Seitz on the 2014 Academy Awards: It’s Hard to Completely Screw Up the Oscars Telecast

The Academy Awards telecast was too long. It didn't spend its time wisely. The repartee was weak. There were too many montages and too many moments where the stars, the host included, seemed full of themselves. And it was still awesome. Why? Probably because the Oscars telecast is by its nature un-screw-upable. It's a singular event: a three-plus hour live broadcast (six if you count the televised red carpet arrivals) that lets us watch impeccably dressed famous people go off-script, make mistakes (John Travolta's mis-pronouncination of Idina Menzel's name was the low point), struggle to balance personal pride with awareness of historical injustice (the awards for 12 Years a Slave and the AIDS-era drama Dallas Buyers' Club sat rather uncomfortably amid the glamour and lightheartedness), and otherwise let what seem like authentic personalities shine through makeup-airbrushed facades.

Most of all, the broadcast is about loving movies and being fascinated by Hollywood glamour — two hours of red-carpet arrivals, people! — and wanting to be present when elder members of showbiz's royal family are celebrated (see Jim Carrey's unnerving impression of Best Actor nominee Bruce Dern) and new members inducted (somebody get Lupita Nyong'o an Audrey Hepburn part, preferably opposite Idris Elba in a tux).

And, more so now than probably ever, it's about the dream that the entertainment machine will become more accessible to artists who aren't white, and international in ways that aren't just a matter of accents.

If both last night's presentation and the awards it handed out are any indication, limited but visible progress has been made. Even when host Ellen DeGeneres, TV's first out gay female star, was stretching out the show's running time like a strand of pizza cheese, there was a refreshing big-tent sensibility. If the show was going to run long yet again, it was nice to see the likes of Lupita Nyong'o and her brother and seatmate Junior goofing around, taking part in a tweeted selfie and joining DeGeneres's prolonged pizza-ordering gag (after being comically hassled for money, Nyong'o rooted around in her purse and handed Ellen a tube of lip gloss).    

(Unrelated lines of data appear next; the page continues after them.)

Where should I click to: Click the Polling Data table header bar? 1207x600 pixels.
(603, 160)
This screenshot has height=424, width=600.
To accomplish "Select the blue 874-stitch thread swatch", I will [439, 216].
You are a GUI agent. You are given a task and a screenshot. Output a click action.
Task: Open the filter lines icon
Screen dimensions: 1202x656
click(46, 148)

The broadcast featured more black presenters than any Oscar telecast, and made room for a 50th anniversary celebration of Sidney Poitier becoming the first black man to win a statuette as Best Actor (for 1963's Lilies of the Field, honored during the 1964 telecast). Poitier co-presented the directing award to Gravity, which was directed by Alfonso Cuarón, the first Latino to take the prize in his category, and photographed by six-time nominee Emmanuel Lubezki, also Mexican-born. After enduring a near-shutout in major categories besides Supporting Actress, and being the target of a pretty sharp white liberal guilt barb by DeGeneres (who said at the top of the broadcast that there were two possible outcomes: Slave wins Best Picture or the Academy is racist), Steve McQueen's historical drama slid in under the finish line to take the top prize. The statuette was presented by Will Smith, the top-grossing African-American film star in history, and capped by McQueen literally jumping for joy.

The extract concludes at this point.